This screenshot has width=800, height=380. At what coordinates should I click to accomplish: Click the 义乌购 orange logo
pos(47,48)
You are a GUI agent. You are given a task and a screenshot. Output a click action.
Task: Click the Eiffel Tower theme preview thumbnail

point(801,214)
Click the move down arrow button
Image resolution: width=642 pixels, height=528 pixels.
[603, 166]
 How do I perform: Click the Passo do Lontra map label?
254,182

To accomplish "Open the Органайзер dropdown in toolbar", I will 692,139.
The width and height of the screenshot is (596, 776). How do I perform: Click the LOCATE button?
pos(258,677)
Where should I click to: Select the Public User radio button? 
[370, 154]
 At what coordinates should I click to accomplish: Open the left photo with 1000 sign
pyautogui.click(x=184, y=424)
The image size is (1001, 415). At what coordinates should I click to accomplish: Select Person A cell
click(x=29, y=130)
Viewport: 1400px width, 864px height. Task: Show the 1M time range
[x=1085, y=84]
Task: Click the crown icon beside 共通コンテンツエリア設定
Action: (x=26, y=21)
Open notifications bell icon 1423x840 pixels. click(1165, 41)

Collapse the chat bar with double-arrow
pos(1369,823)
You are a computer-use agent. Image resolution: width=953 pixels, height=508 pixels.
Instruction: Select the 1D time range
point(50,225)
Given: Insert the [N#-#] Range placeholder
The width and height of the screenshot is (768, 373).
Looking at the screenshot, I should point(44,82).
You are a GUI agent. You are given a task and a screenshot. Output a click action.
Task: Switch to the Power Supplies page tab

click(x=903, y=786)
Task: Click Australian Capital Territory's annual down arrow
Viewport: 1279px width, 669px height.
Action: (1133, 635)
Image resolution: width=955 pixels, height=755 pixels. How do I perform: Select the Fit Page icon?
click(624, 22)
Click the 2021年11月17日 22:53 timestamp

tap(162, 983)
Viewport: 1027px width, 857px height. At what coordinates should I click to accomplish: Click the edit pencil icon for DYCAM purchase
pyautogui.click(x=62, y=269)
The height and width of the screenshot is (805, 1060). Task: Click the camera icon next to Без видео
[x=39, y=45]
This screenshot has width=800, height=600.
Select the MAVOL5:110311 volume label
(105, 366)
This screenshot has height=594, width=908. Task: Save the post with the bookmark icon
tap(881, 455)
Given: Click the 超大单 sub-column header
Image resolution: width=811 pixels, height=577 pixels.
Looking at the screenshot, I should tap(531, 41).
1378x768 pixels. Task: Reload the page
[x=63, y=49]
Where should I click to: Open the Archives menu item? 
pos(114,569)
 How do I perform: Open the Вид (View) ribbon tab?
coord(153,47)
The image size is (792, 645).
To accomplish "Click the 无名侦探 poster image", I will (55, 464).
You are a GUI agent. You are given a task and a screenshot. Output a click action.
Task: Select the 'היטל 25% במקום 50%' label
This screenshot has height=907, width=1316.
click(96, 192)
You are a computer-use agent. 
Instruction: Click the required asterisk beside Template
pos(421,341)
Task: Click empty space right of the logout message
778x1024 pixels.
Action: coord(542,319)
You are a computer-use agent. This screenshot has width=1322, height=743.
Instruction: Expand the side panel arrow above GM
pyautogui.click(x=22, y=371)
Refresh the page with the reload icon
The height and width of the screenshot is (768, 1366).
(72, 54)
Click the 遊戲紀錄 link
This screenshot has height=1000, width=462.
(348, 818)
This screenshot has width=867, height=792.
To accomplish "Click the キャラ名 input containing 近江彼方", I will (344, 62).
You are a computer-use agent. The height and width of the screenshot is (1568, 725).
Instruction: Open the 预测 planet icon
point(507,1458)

■ TASK OBJECTIVE: Determine how many lines of the material above contain "will", and give that number with no other words.

■ EXERCISE SOLUTION: 3